Render the listing as a Markdown table, starting at the line that contains "Click the Systém" and ending at the line that contains "click(x=622, y=137)". Use the columns Row and Listing line, number each row, and omit blank lines.
━━━━━━━━━━━━━━━━━━━━
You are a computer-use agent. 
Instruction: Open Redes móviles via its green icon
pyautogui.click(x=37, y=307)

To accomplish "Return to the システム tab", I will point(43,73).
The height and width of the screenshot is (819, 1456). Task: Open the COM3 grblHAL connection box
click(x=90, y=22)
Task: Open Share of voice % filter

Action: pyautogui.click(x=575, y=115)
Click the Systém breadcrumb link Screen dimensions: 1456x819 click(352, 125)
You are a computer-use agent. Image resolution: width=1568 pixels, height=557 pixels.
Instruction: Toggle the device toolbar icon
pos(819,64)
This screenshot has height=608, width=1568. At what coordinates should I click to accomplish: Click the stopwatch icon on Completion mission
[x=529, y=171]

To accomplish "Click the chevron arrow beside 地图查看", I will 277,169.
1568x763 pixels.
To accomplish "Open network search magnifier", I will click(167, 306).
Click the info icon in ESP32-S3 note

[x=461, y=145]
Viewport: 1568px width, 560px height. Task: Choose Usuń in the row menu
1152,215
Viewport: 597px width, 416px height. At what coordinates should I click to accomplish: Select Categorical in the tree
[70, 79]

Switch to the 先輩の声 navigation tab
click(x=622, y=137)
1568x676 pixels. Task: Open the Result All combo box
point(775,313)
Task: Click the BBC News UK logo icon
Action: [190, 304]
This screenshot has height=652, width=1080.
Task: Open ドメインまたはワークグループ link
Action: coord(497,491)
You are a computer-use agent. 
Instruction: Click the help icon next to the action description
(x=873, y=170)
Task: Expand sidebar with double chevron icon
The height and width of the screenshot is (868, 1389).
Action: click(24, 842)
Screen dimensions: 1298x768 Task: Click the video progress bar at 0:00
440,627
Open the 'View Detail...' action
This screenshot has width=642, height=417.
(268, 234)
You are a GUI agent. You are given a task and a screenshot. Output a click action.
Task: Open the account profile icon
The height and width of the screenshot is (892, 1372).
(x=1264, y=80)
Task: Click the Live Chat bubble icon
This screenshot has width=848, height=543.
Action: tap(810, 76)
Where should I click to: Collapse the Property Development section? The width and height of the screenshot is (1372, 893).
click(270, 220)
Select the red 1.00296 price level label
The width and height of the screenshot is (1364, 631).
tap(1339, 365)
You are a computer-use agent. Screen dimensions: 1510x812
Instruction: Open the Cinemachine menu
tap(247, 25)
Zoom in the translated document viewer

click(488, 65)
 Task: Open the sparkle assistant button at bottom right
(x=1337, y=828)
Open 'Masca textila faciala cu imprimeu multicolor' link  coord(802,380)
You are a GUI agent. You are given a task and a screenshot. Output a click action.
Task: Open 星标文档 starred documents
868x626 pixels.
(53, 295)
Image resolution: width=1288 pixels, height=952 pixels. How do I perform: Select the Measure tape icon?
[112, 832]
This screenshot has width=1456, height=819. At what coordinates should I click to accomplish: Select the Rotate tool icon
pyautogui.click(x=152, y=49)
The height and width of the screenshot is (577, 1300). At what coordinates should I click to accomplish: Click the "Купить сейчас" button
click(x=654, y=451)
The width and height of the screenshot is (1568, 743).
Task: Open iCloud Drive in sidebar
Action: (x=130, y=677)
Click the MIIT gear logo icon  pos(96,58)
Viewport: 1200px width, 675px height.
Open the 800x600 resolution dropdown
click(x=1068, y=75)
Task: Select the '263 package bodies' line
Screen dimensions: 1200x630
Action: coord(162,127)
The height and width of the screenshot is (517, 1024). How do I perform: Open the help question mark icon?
━━━━━━━━━━━━━━━━━━━━
Result of this task:
| Row | Listing line |
|---|---|
| 1 | Click the Systém breadcrumb link Screen dimensions: 1456x819 click(352, 125) |
| 2 | You are a computer-use agent. Image resolution: width=1568 pixels, height=557 pixels. |
| 3 | Instruction: Toggle the device toolbar icon |
| 4 | pos(819,64) |
| 5 | This screenshot has height=608, width=1568. At what coordinates should I click to accomplish: Click the stopwatch icon on Completion mission |
| 6 | [x=529, y=171] |
| 7 | To accomplish "Click the chevron arrow beside 地图查看", I will 277,169. |
| 8 | 1568x763 pixels. |
| 9 | To accomplish "Open network search magnifier", I will click(167, 306). |
| 10 | Click the info icon in ESP32-S3 note |
| 11 | [x=461, y=145] |
| 12 | Viewport: 1568px width, 560px height. Task: Choose Usuń in the row menu |
| 13 | 1152,215 |
| 14 | Viewport: 597px width, 416px height. At what coordinates should I click to accomplish: Select Categorical in the tree |
| 15 | [70, 79] |
| 16 | Switch to the 先輩の声 navigation tab |
| 17 | click(x=622, y=137) |